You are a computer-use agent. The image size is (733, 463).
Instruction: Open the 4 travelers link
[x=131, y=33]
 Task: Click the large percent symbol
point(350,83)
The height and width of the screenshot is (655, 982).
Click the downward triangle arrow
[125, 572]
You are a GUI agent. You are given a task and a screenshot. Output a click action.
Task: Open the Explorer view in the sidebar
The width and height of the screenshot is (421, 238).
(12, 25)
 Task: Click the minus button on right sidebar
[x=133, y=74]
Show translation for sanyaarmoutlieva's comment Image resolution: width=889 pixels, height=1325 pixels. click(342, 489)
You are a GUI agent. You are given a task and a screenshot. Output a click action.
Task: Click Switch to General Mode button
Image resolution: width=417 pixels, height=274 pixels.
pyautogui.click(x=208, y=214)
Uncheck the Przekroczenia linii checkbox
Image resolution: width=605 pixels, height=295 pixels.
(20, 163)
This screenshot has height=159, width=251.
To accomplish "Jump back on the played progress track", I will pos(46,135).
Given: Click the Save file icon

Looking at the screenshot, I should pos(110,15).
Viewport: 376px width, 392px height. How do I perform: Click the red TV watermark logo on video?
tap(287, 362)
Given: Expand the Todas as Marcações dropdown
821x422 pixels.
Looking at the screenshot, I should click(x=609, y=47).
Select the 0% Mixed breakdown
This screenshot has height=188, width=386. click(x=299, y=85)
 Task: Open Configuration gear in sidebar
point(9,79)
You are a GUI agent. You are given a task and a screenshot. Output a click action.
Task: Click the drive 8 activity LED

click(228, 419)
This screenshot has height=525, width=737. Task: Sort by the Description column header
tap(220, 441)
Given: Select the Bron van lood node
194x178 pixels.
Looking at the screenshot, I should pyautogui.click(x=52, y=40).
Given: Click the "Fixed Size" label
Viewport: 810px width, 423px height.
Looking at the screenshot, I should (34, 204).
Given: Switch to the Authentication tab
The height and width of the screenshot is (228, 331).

**ACTION ITEM:**
Set the entries above down once more, exactly as they stand.

**RESPONSE AREA:**
You are a computer-use agent. The image size is (733, 463).
Instruction: Open the 4 travelers link
[x=131, y=33]
 Task: Click the large percent symbol
point(350,83)
The height and width of the screenshot is (655, 982).
Click the downward triangle arrow
[125, 572]
You are a GUI agent. You are given a task and a screenshot. Output a click action.
Task: Open the Explorer view in the sidebar
The width and height of the screenshot is (421, 238).
(12, 25)
 Task: Click the minus button on right sidebar
[x=133, y=74]
Show translation for sanyaarmoutlieva's comment Image resolution: width=889 pixels, height=1325 pixels. click(342, 489)
You are a GUI agent. You are given a task and a screenshot. Output a click action.
Task: Click Switch to General Mode button
Image resolution: width=417 pixels, height=274 pixels.
pyautogui.click(x=208, y=214)
Uncheck the Przekroczenia linii checkbox
Image resolution: width=605 pixels, height=295 pixels.
(20, 163)
This screenshot has height=159, width=251.
To accomplish "Jump back on the played progress track", I will pos(46,135).
Given: Click the Save file icon

Looking at the screenshot, I should pos(110,15).
Viewport: 376px width, 392px height. How do I perform: Click the red TV watermark logo on video?
tap(287, 362)
Given: Expand the Todas as Marcações dropdown
821x422 pixels.
Looking at the screenshot, I should click(x=609, y=47).
Select the 0% Mixed breakdown
This screenshot has height=188, width=386. click(x=299, y=85)
 Task: Open Configuration gear in sidebar
point(9,79)
You are a GUI agent. You are given a task and a screenshot. Output a click action.
Task: Click the drive 8 activity LED

click(228, 419)
This screenshot has height=525, width=737. Task: Sort by the Description column header
tap(220, 441)
Given: Select the Bron van lood node
194x178 pixels.
Looking at the screenshot, I should pyautogui.click(x=52, y=40).
Given: Click the "Fixed Size" label
Viewport: 810px width, 423px height.
Looking at the screenshot, I should (34, 204).
Given: Switch to the Authentication tab
The height and width of the screenshot is (228, 331).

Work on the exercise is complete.